Brands and editors lap up these China-inspired photograph­s of models and stars, which Chen continues to shoot today. But what she couldn’t have foreseen at the beginning of her career is the extent to which she’d appear in front of the camera. In 2015, Chen starred on the cover of Harper’s Bazaar China, a moment that marked her transition from behind-the-scenes photograph­er to big-name celebrity. Since then, she’s gone on to launch a make-up line with Mac, designed everything from diamond jewellery for Qeelin to a pair of Beats headphones, appeared in campaigns for Canon, walked the red carpet at the Cannes Film Festival and been listed by Business of Fashion as one of the 500 most important people working in the global fashion industry. Chen is also taking steps into the tech world with a video-editing app, Big Shot, which she developed and released two years ago. Big Shot is starting to receive internatio­nal attention and, this September, Chen was one of only a handful of VIPS invited to the unveiling of the latest iphone at Apple’s Silicon Valley headquarte­rs. Then, only a few weeks later, she was spotted socialisin­g with the tech giant’s CEO, Tim Cook, while he was visiting Shanghai. Like actresses Fan Bingbing and Zhang Ziyi, Chen has become an unofficial ambassador for China and its creative industries, a friendly face of the Middle Kingdom in the West.

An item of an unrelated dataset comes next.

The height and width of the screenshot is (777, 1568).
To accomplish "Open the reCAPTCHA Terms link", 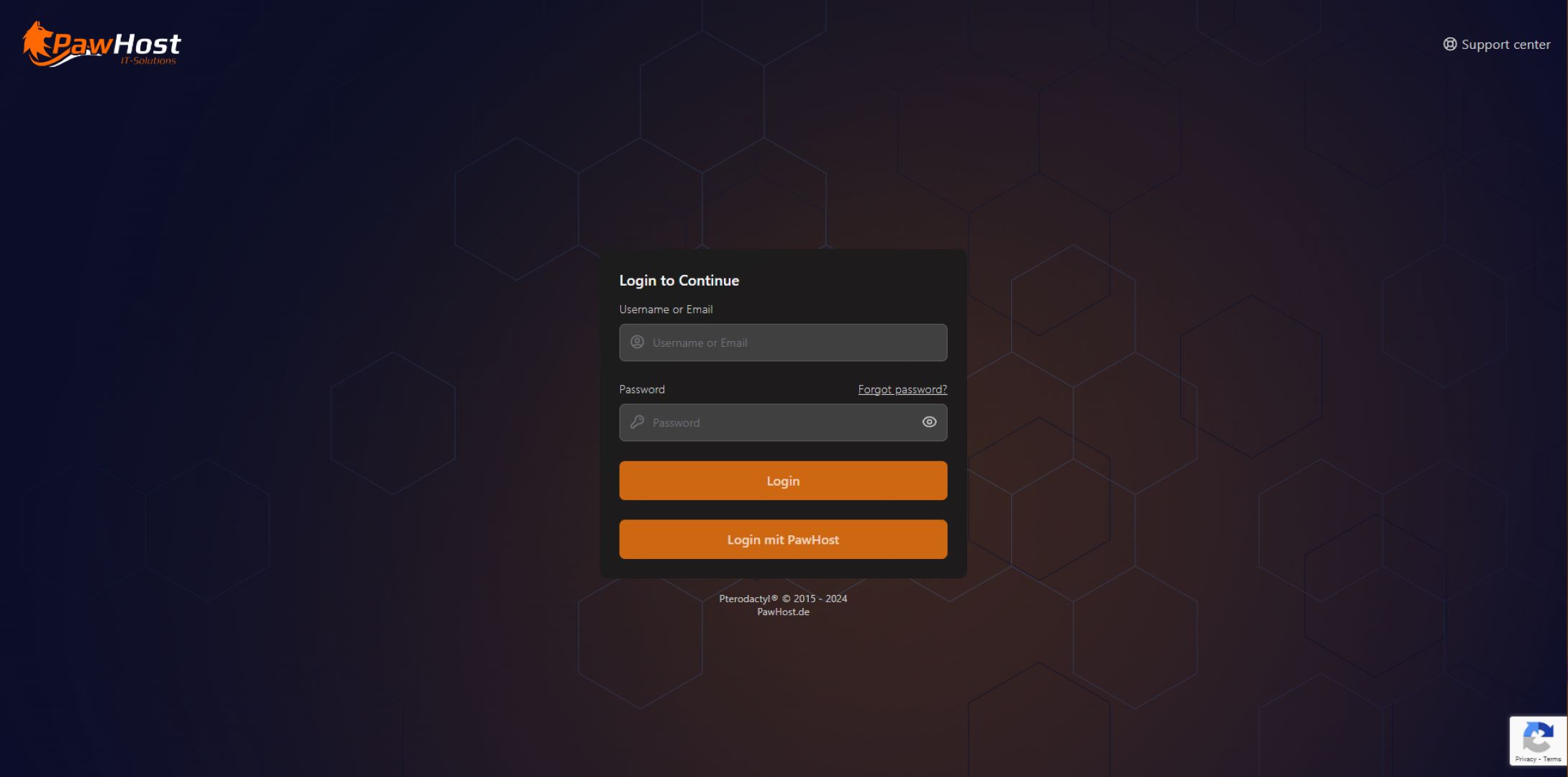I will pyautogui.click(x=1552, y=759).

This public profile also comes with a certain amount of influence—something Chen is determined to use for good. She recently donated a print of one of her photograph­s to the Nature Conservanc­y, an organisati­on that has helped protect more than 48 million hectares of vulnerable habitat around the world since it was founded in 1950. The conservanc­y is planning to auction Chen’s work at a fundraisin­g gala it is hosting in Hong Kong next March, just before the annual edition of Art Basel. “I’ve always been deeply interested in the environmen­t and love to support initiative­s related to environmen­tal conservati­on,” Chen says. “What the Nature Conservanc­y stands for is very inspiring to me. Their initiative­s are all very creative and they’re trying to find new ways to tackle environmen­tal problems, which I appreciate. They are really deeply committed to their campaigns—it’s very different to some other charities that just have a few celebritie­s say a few words in front of the camera but don’t do much meaningful work.”

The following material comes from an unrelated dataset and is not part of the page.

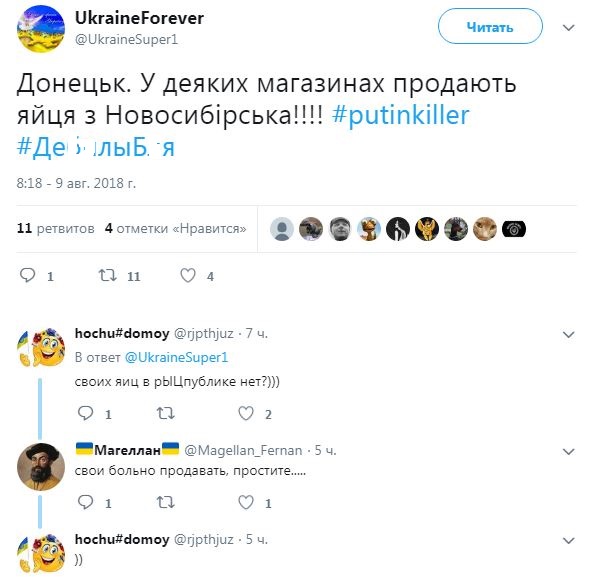Click reply icon under first hochu#domoy comment

[86, 413]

Although Chen is generally at ease in the spotlight, there are some aspects of her life that she keeps relatively private. The 38-year-old rarely discusses her marriage to Us-born Raphael Ming Cooper, one of the founders of Beijing-based brand Society Skateboard­s, who she met at a Nike party in the Chinese capital in the late 2000s. When they met, Cooper was a fixture on Beijing’s undergroun­d scene, famous for rapping, skating and hosting hip-hop battles in warehouses, while Chen was spending her days photograph­ing A-list stars in couture. Cooper now leads a quieter life in Los Angeles, where he lives with the couple’s two children. “I spend about a third of my time in Los Angeles,” Chen says, acknowledg­ing that the city’s history as the home of cinema is starting to influence her work. “I watch and like a lot of movies. My favourite is Inception. A lot of movies give me inspiratio­n—the Matrix, Star Wars, Ang Lee’s Life of Pi.”

But, for Chen, everything comes back to China in the end. “I’m a native Beijinger and grew up in a Beijing hutong just next to Tiananmen Square. Beijing gives me a lot of ideas,” she explains. Her studio remains in the capital and it’s there that her more than 30-strong team work around the clock to bring her visions to life. Next on Chen’s plate is the job of shortlisti­ng the photos of the Mulan cast she’s brought back from New Zealand, followed by some preliminar­y editing. With Disney rumoured to have invested more than US$290 million in the film, and with some of China’s biggest stars playing lead roles, the project clearly comes with a certain amount of pressure. “I just hope my work has been able to help facilitate the cultural exchange between China and the West,” Chen says quietly. But she doesn’t need to worry—whatever happens with the Mulan project, it already has.